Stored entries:
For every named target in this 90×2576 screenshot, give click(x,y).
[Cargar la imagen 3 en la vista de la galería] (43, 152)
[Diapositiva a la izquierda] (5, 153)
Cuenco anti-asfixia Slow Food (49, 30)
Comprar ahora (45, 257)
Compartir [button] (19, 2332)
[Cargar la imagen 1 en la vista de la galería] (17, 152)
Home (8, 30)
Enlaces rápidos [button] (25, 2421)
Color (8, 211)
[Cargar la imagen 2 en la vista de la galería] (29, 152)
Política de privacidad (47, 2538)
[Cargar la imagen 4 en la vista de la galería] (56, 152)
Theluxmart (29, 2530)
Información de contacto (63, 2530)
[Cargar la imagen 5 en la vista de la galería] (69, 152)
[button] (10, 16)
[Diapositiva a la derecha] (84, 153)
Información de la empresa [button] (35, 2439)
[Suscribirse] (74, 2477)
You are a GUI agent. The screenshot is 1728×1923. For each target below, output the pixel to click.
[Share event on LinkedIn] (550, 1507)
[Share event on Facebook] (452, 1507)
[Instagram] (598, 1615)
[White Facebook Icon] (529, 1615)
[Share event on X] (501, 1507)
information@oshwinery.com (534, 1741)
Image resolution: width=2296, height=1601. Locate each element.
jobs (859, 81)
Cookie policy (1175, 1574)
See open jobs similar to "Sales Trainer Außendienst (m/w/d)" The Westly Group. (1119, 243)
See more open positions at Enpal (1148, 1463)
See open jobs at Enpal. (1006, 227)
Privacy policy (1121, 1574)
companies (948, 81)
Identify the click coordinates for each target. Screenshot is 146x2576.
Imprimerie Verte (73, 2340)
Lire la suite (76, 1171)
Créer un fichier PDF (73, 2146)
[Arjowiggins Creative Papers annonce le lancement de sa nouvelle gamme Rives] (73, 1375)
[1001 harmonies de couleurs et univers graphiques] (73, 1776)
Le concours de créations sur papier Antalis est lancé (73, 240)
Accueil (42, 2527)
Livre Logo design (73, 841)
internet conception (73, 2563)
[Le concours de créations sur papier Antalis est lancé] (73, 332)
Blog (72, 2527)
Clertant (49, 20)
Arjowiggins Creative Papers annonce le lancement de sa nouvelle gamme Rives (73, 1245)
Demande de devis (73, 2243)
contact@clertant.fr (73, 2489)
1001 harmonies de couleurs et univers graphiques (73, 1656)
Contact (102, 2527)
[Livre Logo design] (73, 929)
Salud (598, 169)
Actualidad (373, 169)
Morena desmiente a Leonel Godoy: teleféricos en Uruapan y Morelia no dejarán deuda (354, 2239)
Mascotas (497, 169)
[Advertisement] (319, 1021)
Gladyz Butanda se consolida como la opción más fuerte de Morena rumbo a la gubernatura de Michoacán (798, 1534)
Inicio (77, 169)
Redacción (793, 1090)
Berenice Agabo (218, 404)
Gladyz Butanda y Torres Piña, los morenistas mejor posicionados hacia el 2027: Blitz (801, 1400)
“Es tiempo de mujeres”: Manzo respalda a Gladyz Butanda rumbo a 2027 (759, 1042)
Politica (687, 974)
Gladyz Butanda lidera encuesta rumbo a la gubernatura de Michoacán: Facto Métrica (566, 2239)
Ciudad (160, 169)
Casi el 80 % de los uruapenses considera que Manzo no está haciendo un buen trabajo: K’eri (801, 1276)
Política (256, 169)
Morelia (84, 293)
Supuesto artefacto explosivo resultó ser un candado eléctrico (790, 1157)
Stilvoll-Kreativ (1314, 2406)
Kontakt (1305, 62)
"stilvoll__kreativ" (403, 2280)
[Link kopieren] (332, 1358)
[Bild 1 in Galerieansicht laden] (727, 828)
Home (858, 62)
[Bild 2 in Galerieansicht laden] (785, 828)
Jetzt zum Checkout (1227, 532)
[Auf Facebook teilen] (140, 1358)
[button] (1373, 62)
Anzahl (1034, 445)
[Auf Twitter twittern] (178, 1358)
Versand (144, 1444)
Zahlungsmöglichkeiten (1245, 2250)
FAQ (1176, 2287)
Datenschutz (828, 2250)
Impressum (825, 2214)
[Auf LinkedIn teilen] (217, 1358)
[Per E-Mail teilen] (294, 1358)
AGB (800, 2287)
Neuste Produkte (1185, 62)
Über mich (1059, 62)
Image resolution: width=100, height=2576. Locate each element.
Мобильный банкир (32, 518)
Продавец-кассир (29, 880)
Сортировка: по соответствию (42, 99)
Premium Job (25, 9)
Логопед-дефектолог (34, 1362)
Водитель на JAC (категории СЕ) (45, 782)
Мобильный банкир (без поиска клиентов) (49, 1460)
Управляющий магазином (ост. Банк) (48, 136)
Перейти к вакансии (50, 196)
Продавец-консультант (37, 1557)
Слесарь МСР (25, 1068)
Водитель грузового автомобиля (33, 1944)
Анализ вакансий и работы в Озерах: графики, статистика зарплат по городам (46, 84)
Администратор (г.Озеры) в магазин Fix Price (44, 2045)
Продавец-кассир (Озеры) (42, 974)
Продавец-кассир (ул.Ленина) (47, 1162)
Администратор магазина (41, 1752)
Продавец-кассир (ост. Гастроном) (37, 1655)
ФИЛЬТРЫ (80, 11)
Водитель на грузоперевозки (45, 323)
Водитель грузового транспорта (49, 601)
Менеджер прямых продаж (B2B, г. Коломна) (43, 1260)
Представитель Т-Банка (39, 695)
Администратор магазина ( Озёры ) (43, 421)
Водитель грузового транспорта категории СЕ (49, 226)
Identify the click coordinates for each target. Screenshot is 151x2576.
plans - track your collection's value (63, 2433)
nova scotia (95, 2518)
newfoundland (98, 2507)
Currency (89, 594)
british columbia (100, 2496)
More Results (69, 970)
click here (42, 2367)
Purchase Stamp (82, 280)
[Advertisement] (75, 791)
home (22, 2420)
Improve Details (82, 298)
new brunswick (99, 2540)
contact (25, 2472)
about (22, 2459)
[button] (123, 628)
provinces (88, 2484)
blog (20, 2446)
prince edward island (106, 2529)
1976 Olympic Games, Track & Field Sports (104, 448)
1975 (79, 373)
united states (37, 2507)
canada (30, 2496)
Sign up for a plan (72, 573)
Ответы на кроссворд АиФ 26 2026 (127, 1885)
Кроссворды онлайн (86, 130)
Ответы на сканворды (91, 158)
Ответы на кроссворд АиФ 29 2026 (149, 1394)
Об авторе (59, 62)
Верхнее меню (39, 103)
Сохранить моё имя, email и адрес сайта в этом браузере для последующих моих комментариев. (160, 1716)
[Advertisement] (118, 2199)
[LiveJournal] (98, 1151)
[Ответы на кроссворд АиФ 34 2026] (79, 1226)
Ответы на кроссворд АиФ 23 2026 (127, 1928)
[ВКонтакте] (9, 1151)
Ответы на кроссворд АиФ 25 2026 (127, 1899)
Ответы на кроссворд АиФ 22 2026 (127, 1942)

_WHAT TO DO_.
Write down again, exactly as given, only the lines above that fall from the line with "[Le concours de" to the line with "Водитель на JAC (категории СЕ) (45, 782)", inclusive.

_THE COMPLETED TASK_.
[Le concours de créations sur papier Antalis est lancé] (73, 332)
Blog (72, 2527)
Clertant (49, 20)
Arjowiggins Creative Papers annonce le lancement de sa nouvelle gamme Rives (73, 1245)
Demande de devis (73, 2243)
contact@clertant.fr (73, 2489)
1001 harmonies de couleurs et univers graphiques (73, 1656)
Contact (102, 2527)
[Livre Logo design] (73, 929)
Salud (598, 169)
Actualidad (373, 169)
Morena desmiente a Leonel Godoy: teleféricos en Uruapan y Morelia no dejarán deuda (354, 2239)
Mascotas (497, 169)
[Advertisement] (319, 1021)
Gladyz Butanda se consolida como la opción más fuerte de Morena rumbo a la gubernatura de Michoacán (798, 1534)
Inicio (77, 169)
Redacción (793, 1090)
Berenice Agabo (218, 404)
Gladyz Butanda y Torres Piña, los morenistas mejor posicionados hacia el 2027: Blitz (801, 1400)
“Es tiempo de mujeres”: Manzo respalda a Gladyz Butanda rumbo a 2027 (759, 1042)
Politica (687, 974)
Gladyz Butanda lidera encuesta rumbo a la gubernatura de Michoacán: Facto Métrica (566, 2239)
Ciudad (160, 169)
Casi el 80 % de los uruapenses considera que Manzo no está haciendo un buen trabajo: K’eri (801, 1276)
Política (256, 169)
Morelia (84, 293)
Supuesto artefacto explosivo resultó ser un candado eléctrico (790, 1157)
Stilvoll-Kreativ (1314, 2406)
Kontakt (1305, 62)
"stilvoll__kreativ" (403, 2280)
[Link kopieren] (332, 1358)
[Bild 1 in Galerieansicht laden] (727, 828)
Home (858, 62)
[Bild 2 in Galerieansicht laden] (785, 828)
Jetzt zum Checkout (1227, 532)
[Auf Facebook teilen] (140, 1358)
[button] (1373, 62)
Anzahl (1034, 445)
[Auf Twitter twittern] (178, 1358)
Versand (144, 1444)
Zahlungsmöglichkeiten (1245, 2250)
FAQ (1176, 2287)
Datenschutz (828, 2250)
Impressum (825, 2214)
[Auf LinkedIn teilen] (217, 1358)
[Per E-Mail teilen] (294, 1358)
AGB (800, 2287)
Neuste Produkte (1185, 62)
Über mich (1059, 62)
Image resolution: width=100, height=2576. Locate each element.
Мобильный банкир (32, 518)
Продавец-кассир (29, 880)
Сортировка: по соответствию (42, 99)
Premium Job (25, 9)
Логопед-дефектолог (34, 1362)
Водитель на JAC (категории СЕ) (45, 782)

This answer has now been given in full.